Records drawn from a dataset
+--

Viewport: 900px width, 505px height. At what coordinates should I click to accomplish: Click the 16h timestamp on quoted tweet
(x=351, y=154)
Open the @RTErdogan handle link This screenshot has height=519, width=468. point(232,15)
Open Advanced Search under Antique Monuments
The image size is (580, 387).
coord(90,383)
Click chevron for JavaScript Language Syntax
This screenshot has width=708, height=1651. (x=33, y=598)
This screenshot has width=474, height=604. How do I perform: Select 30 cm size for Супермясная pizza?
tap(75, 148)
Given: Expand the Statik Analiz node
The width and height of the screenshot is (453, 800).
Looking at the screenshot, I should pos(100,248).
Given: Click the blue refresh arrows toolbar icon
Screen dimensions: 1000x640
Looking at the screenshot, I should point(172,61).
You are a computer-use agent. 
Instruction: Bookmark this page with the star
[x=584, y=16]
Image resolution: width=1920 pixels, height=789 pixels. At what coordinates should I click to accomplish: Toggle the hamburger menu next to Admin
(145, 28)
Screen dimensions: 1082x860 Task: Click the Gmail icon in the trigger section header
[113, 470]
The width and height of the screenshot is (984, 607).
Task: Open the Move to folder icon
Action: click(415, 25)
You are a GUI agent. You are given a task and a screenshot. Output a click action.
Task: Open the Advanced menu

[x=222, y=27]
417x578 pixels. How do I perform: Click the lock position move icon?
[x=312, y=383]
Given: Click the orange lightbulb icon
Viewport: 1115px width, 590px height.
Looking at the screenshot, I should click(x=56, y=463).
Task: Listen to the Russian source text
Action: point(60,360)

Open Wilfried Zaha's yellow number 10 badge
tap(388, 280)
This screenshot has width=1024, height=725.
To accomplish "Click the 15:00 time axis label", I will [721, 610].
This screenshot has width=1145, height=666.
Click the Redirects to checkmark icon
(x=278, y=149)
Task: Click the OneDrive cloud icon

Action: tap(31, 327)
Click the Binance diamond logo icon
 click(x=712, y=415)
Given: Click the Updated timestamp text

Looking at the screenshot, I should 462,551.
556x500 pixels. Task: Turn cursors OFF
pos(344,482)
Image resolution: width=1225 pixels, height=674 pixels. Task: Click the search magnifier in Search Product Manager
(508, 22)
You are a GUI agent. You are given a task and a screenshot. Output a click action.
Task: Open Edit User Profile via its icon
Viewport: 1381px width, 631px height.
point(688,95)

+--

EXERCISE OBJECTIVE
Restate the data above in full, keeping every word as it is.

SOLUTION TO THE EXERCISE
Viewport: 900px width, 505px height. At what coordinates should I click to accomplish: Click the 16h timestamp on quoted tweet
(x=351, y=154)
Open the @RTErdogan handle link This screenshot has height=519, width=468. point(232,15)
Open Advanced Search under Antique Monuments
The image size is (580, 387).
coord(90,383)
Click chevron for JavaScript Language Syntax
This screenshot has width=708, height=1651. (x=33, y=598)
This screenshot has width=474, height=604. How do I perform: Select 30 cm size for Супермясная pizza?
tap(75, 148)
Given: Expand the Statik Analiz node
The width and height of the screenshot is (453, 800).
Looking at the screenshot, I should pos(100,248).
Given: Click the blue refresh arrows toolbar icon
Screen dimensions: 1000x640
Looking at the screenshot, I should point(172,61).
You are a computer-use agent. 
Instruction: Bookmark this page with the star
[x=584, y=16]
Image resolution: width=1920 pixels, height=789 pixels. At what coordinates should I click to accomplish: Toggle the hamburger menu next to Admin
(145, 28)
Screen dimensions: 1082x860 Task: Click the Gmail icon in the trigger section header
[113, 470]
The width and height of the screenshot is (984, 607).
Task: Open the Move to folder icon
Action: click(415, 25)
You are a GUI agent. You are given a task and a screenshot. Output a click action.
Task: Open the Advanced menu

[x=222, y=27]
417x578 pixels. How do I perform: Click the lock position move icon?
[x=312, y=383]
Given: Click the orange lightbulb icon
Viewport: 1115px width, 590px height.
Looking at the screenshot, I should click(x=56, y=463).
Task: Listen to the Russian source text
Action: point(60,360)

Open Wilfried Zaha's yellow number 10 badge
tap(388, 280)
This screenshot has width=1024, height=725.
To accomplish "Click the 15:00 time axis label", I will [721, 610].
This screenshot has width=1145, height=666.
Click the Redirects to checkmark icon
(x=278, y=149)
Task: Click the OneDrive cloud icon

Action: tap(31, 327)
Click the Binance diamond logo icon
 click(x=712, y=415)
Given: Click the Updated timestamp text

Looking at the screenshot, I should 462,551.
556x500 pixels. Task: Turn cursors OFF
pos(344,482)
Image resolution: width=1225 pixels, height=674 pixels. Task: Click the search magnifier in Search Product Manager
(508, 22)
You are a GUI agent. You are given a task and a screenshot. Output a click action.
Task: Open Edit User Profile via its icon
Viewport: 1381px width, 631px height.
point(688,95)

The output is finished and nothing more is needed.